SeqArray: Data Management of Large-scale Whole-genome Sequence Variant Calls

GPLv3 GNU General Public License, GPLv3

Availability Years-in-BioC R

Features

Data management of whole-genome sequence variant calls with hundreds of thousands of individuals: genotypic data (e.g., SNVs, indels and structural variation calls) and annotations in SeqArray GDS files are stored in an array-oriented and compressed manner, with efficient data access using the R programming language.

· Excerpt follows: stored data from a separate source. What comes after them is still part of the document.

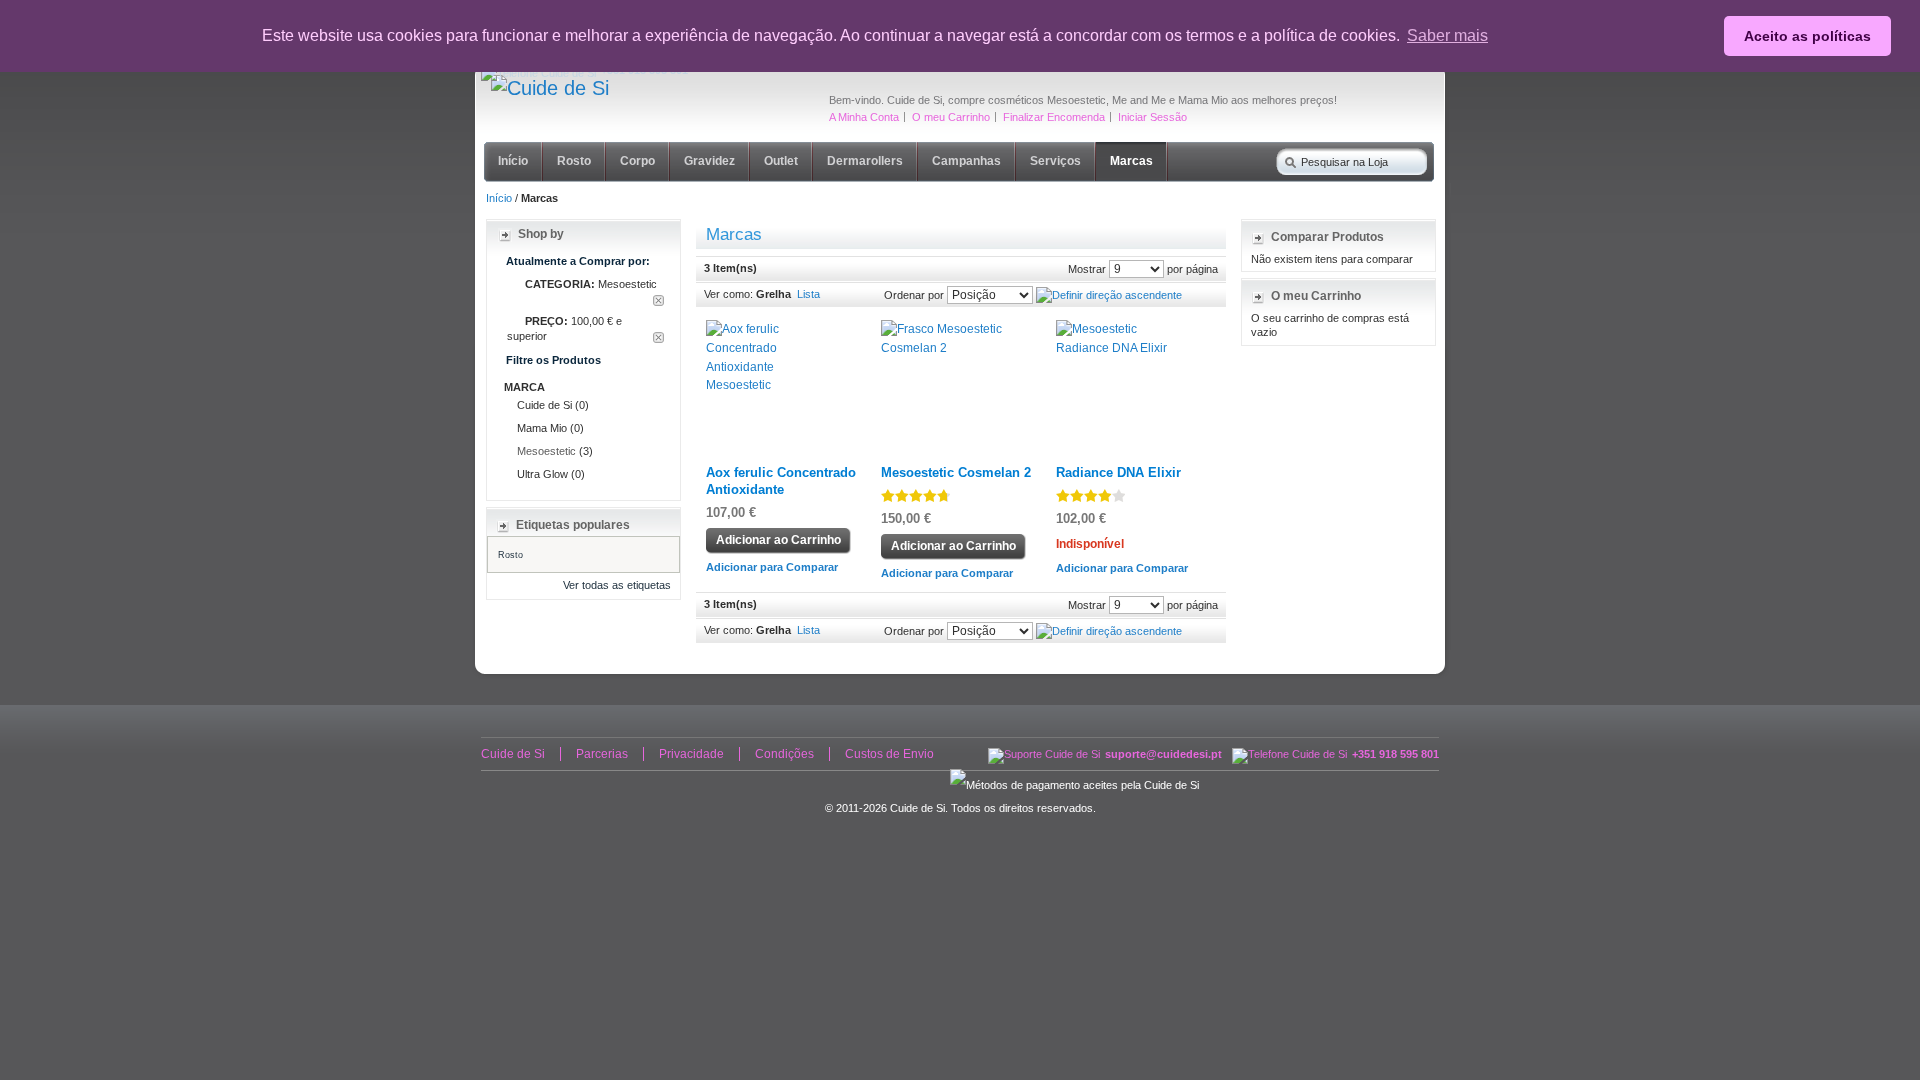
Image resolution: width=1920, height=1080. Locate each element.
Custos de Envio (889, 754)
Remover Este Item (658, 300)
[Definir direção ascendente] (1109, 295)
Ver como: (728, 294)
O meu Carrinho (951, 117)
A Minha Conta (864, 117)
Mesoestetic (546, 451)
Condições (784, 754)
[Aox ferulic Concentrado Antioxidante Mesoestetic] (773, 329)
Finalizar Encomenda (1054, 117)
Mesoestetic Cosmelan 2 (956, 473)
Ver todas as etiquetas (617, 585)
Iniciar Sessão (1152, 117)
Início (499, 198)
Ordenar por (914, 295)
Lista (808, 294)
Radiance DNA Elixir (1118, 473)
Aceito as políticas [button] (1807, 36)
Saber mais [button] (1447, 35)
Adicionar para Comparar (772, 567)
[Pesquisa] (1286, 158)
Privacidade (691, 754)
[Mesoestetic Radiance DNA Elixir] (1123, 329)
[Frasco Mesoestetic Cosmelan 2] (948, 329)
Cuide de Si (513, 754)
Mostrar (1087, 269)
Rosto (510, 555)
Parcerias (602, 754)
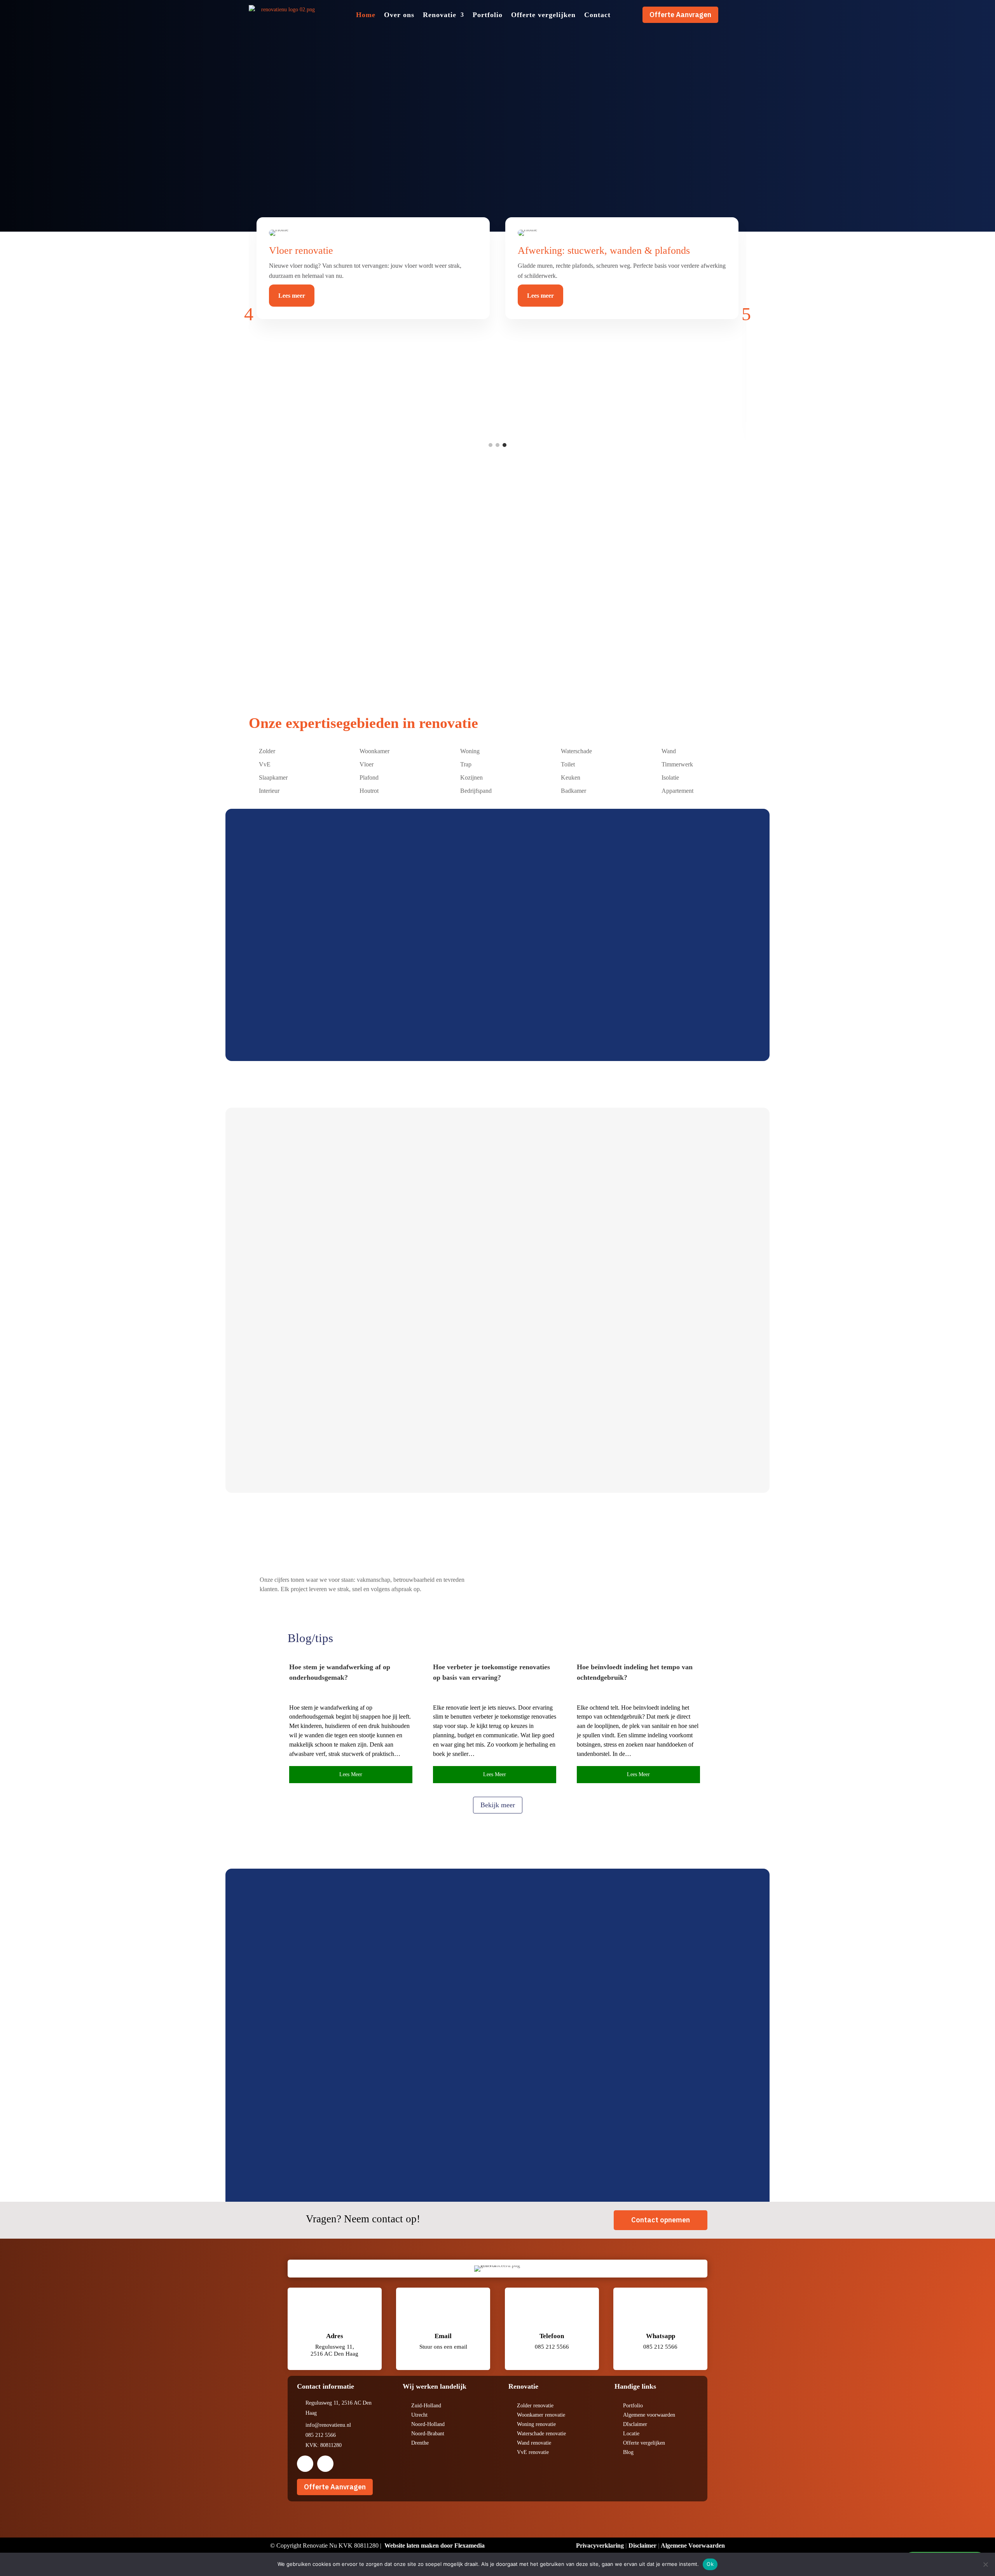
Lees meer (291, 295)
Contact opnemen (660, 2219)
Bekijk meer (497, 1805)
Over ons (399, 15)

The SeqArray package is built on top of Genomic Data Structure (GDS) data format, and defines required data structure for a SeqArray file. GDS is a flexible and portable data container with hierarchical structure to store multiple scalable array-oriented data sets. It is suited for large-scale datasets, especially for data which are much larger than the available random-access memory. It also offers the efficient operations specifically designed for integers of less than 8 bits, since a diploid genotype usually occupies fewer bits than a byte. Data compression and decompression are available with relatively efficient random access. A high-level R interface to GDS files is available in the package gdsfmt.

Bioconductor:

Release Version: v1.44.0

http://www.bioconductor.org/packages/SeqArray

Citation

Zheng X, Gogarten S, Lawrence M, Stilp A, Conomos M, Weir BS, Laurie C, Levine D (2017). SeqArray -- A storage-efficient high-performance data format for WGS variant calls. Bioinformatics. DOI: 10.1093/bioinformatics/btx145.

Zheng X, Levine D, Shen J, Gogarten SM, Laurie C, Weir BS (2012). A High-performance Computing Toolset for Relatedness and Principal Component Analysis of SNP Data. Bioinformatics. DOI: 10.1093/bioinformatics/bts606.

Installation (requiring ≥ R_v3.5.0)

  • Bioconductor repository: R if (!requireNamespace("BiocManager", quietly=TRUE)) install.packages("BiocManager") BiocManager::install("SeqArray")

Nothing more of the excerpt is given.